Extract the lines word for word, starting at the line that has "What do you see at coordinates (531, 914)" and continuing through the last of the items. Omit the pictures.

Saved entries
┌────────
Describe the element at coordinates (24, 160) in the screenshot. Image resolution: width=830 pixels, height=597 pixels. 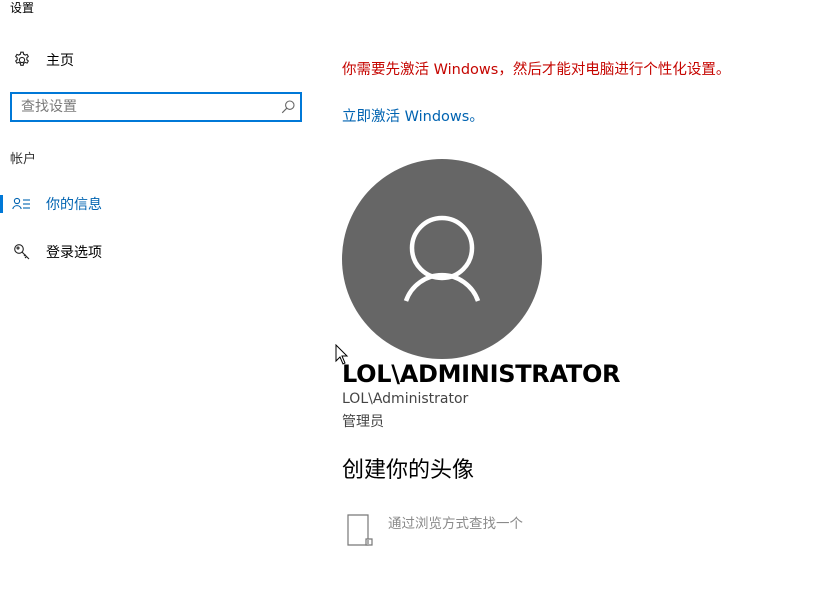
I see `section-header-accounts: 帐户` at that location.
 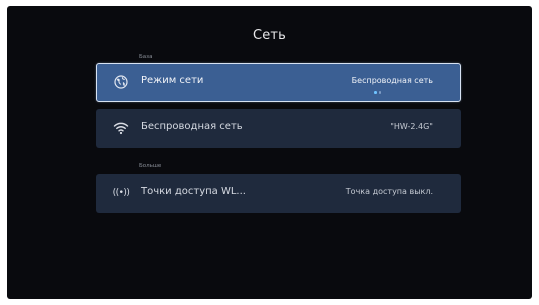 I want to click on option-dot, so click(x=380, y=92).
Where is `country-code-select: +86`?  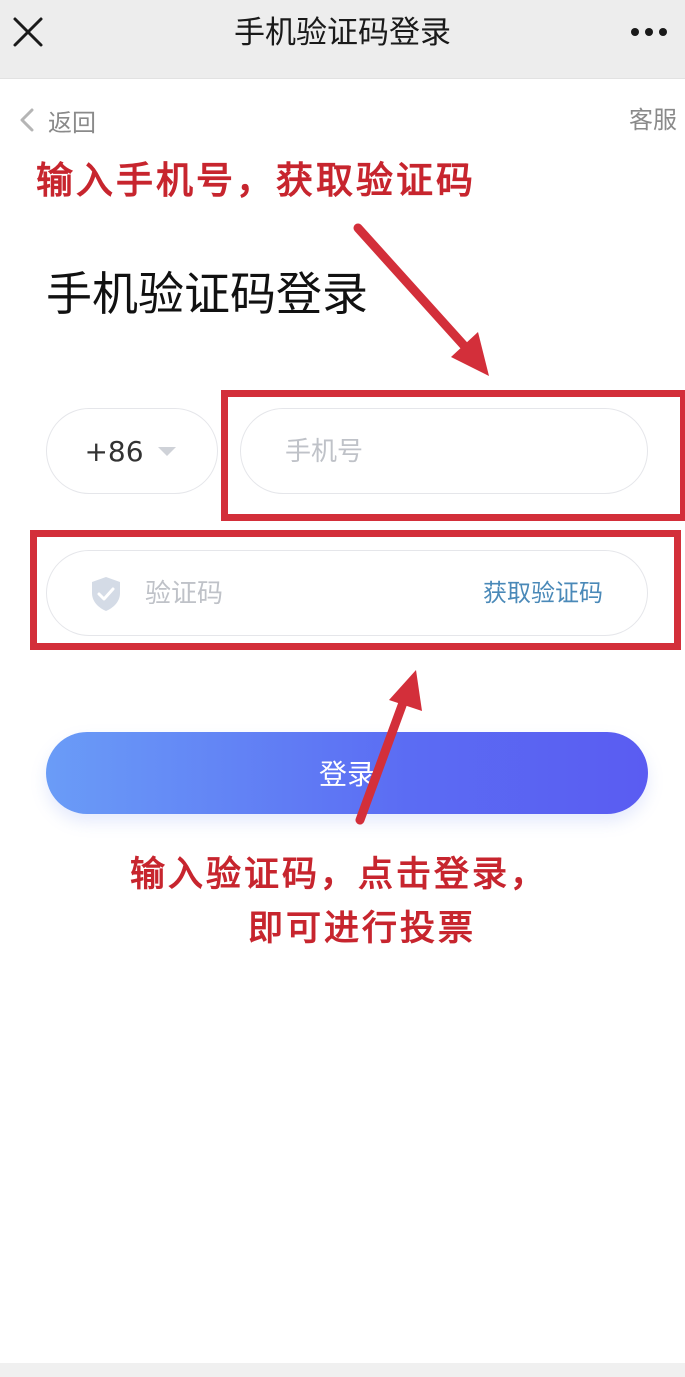
country-code-select: +86 is located at coordinates (132, 451).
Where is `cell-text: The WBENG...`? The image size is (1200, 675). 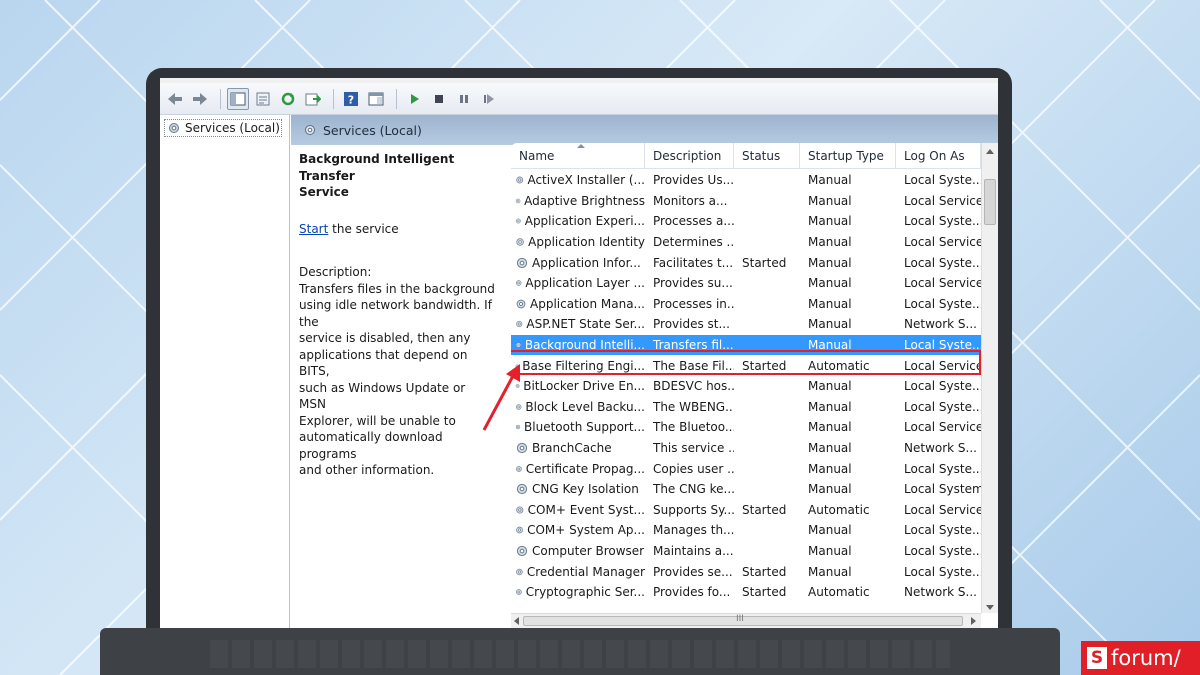 cell-text: The WBENG... is located at coordinates (694, 406).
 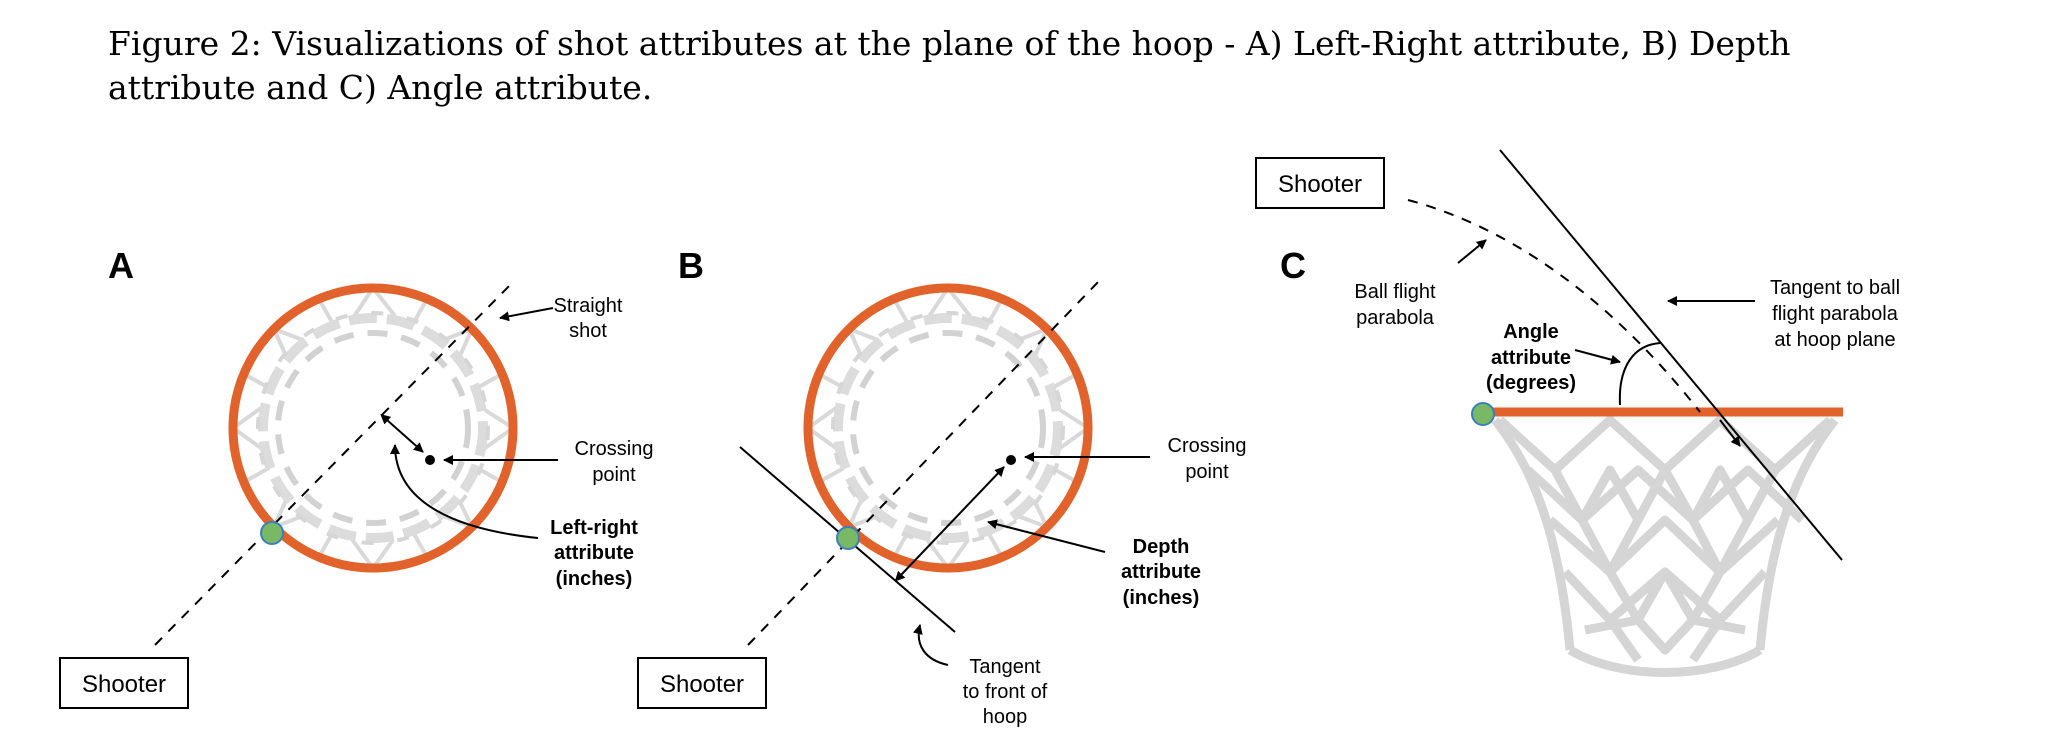 I want to click on panel-b-tangent-label-3: hoop, so click(x=1006, y=717).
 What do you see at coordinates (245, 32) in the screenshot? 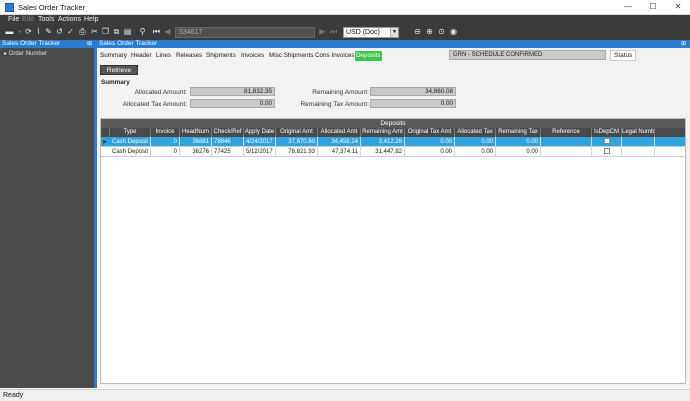
I see `order-number-field: 534617` at bounding box center [245, 32].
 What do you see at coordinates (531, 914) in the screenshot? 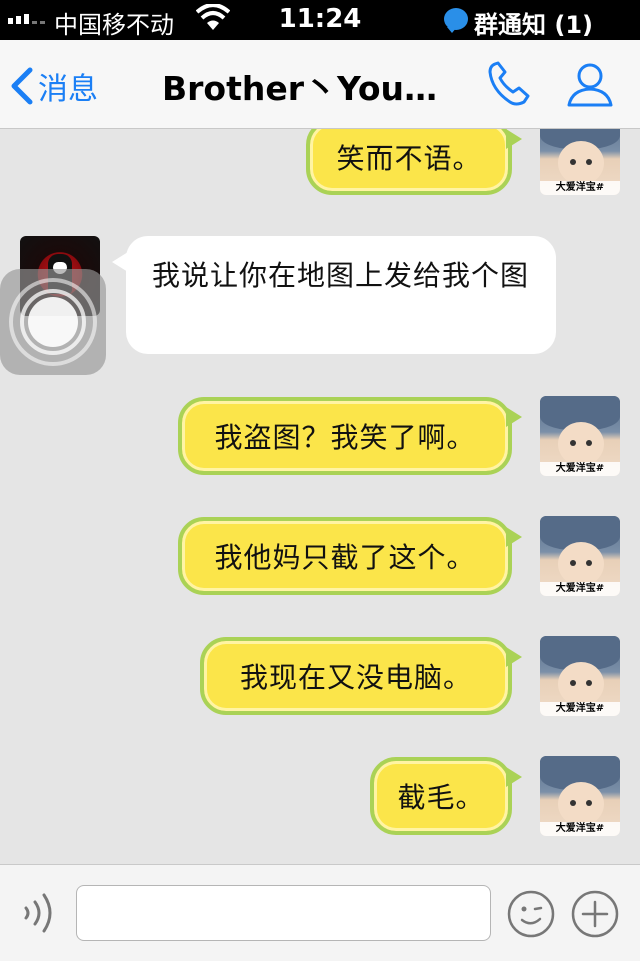
I see `emoji-icon` at bounding box center [531, 914].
└────────
SOLUTION
 What do you see at coordinates (531, 914) in the screenshot? 
I see `emoji-icon` at bounding box center [531, 914].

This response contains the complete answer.